An Oregon writer.

Today is the Oregon writer Evelyn Sibley Lampman's 101st birthday. She was a remarkable woman: the only child of a country lawyer, Lampman graduated in 1929 from Oregon Agricultural College (now Oregon State University) and moved to Portland, where she became a respected and award-winning copywriter for KEX radio. In 1934, she married into what passed in those days for a celebrated literary family: her husband, Herbert Sheldon Lampman, was Fish & Wildlife editor for the Oregonian; his father, the theatrically-named Ben Hur Lampman, ran the Oregonian's editorial page and was our state's first Poet Laureate1. But writing, to that family, was man's work: After marriage, she left her job and was forbidden to drive; her new husband thought operating an automobile unseemly for a woman.

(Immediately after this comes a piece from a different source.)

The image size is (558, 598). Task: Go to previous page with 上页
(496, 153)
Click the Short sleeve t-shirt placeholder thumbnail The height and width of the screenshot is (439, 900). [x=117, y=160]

Widowed at 35, with six- and three-year-old daughters to support, she had her late husband's suits cut down for her (the two were the same height) and returned to writing for radio. She may have been the first woman to wear trousers to work in Portland.2 In 1947, Doubleday published her debut novel, Crazy Creek, a story about pioneer life in Oregon for older children; two years later, when Doubleday accepted her second book, Treasure Mountain, she quit her day job. For the next thirty years, she survived as a single mother (she never remarried) by writing forty meticulously-researched3 historical and science fiction novels for young adults, which were in turn published by Doubleday, Harcourt Brace and eventually Atheneum, where she was placed under the prestigious Margaret K. McElderry imprint. She was fascinated by the history of the Northwest and particularly its native peoples; most of her best work concerned native Americans, to whom she was, at the time, unfashionably sympathetic: Once Upon A Little Big Horn tells the story of Custer's Last Stand from Sitting Bull's point of view; Cayuse Courage offers an ambiguous take on the Whitman Massacre (remember, these books were written for children in the middle of the 20th century).

Whatever her subject, her interest was in discovering how different human groups (whites and non-whites, pre-teen boys and girls, moderns and so-called primitives) could be similar: how amid the grinding of conflict, there are resonances and harmonies, too, to be heard, if you listen. She wrote for a living, and she wrote often (using a pseudonym so that she could publish more than once a year); but there is art there as well: a crisp, lively prose style, keen sensitivity to detail, and a broad humanity to her characters.

She died in 1980 of cancer of the bile duct. I was twelve years old. As you may have guessed, she was my maternal grandmother; my daughter, Maxine Sibley McIsaac, is her namesake.

  1. He was also kind of a prick. Upon the death of his son, he more or less cut his daughter-in-law and granddaughters out of his life.
  2. This is apocryphal, which is an academic term meaning "what my mother told me"; she may have been the first white-collar woman to wear trousers to work; during the Second World War, however, the Kaiser shipyards were filled with women building Liberty ships, who presumably did so wearing pants.
  3. Not as easy in the last century as it might be now. No Google, of course; and I remember that our family vacations were scheduled around her research trips and usually involved spending quality time on Indian reservations. This was during the AIM years, and native folks weren't too thrilled to talk to an old white lady. She had good friends in Indian Country, though, and her vast library was one of her few points of pride.
Posted by Adam McIsaac in Books | 18 April 2008 | Permalink | Comment on this post (3 so far)

Commentary

Pinch welcomes your commentary. We have only one rule: don't be a douche. Oh, and watch your spelling and grammar. Because we'll deliberately miss the point of your comment and comment on those, instead.

.(JavaScript must be enabled to view this email address) wrote on 25 Sep at 08:40 PM:

Crazy Creek was the first book I read that I remember very well.  I was born in 1944, and I attended Rose City Park Grade School in Portland.  I am glad to learn that your grandmother was an original in so many ways.

I’m also very pleased to have found the location of the Department of Redundancy Dept.  You never know when you will need it.

reader wrote on 23 Oct at 06:19 PM:

Wonderful book, wonderful author, thank you for sharing this biography.

However please correct the second to the last paragraph—contains sentence not belonging with
this article and is “rude/offensive”. THanks you’ll find it I am sure without my re typing it here.

Again thank you for this wonderful article makes me want to re read this treasure of a book.
Wonderful lady author too.

.(JavaScript must be enabled to view this email address) wrote on 10 Jan at 12:14 AM:

Started looking around for information on who wrote “Of Mikes and Men” and found your page of information on the author, which I will print and tuck under the cover of this volume, for the benefit of the next reader.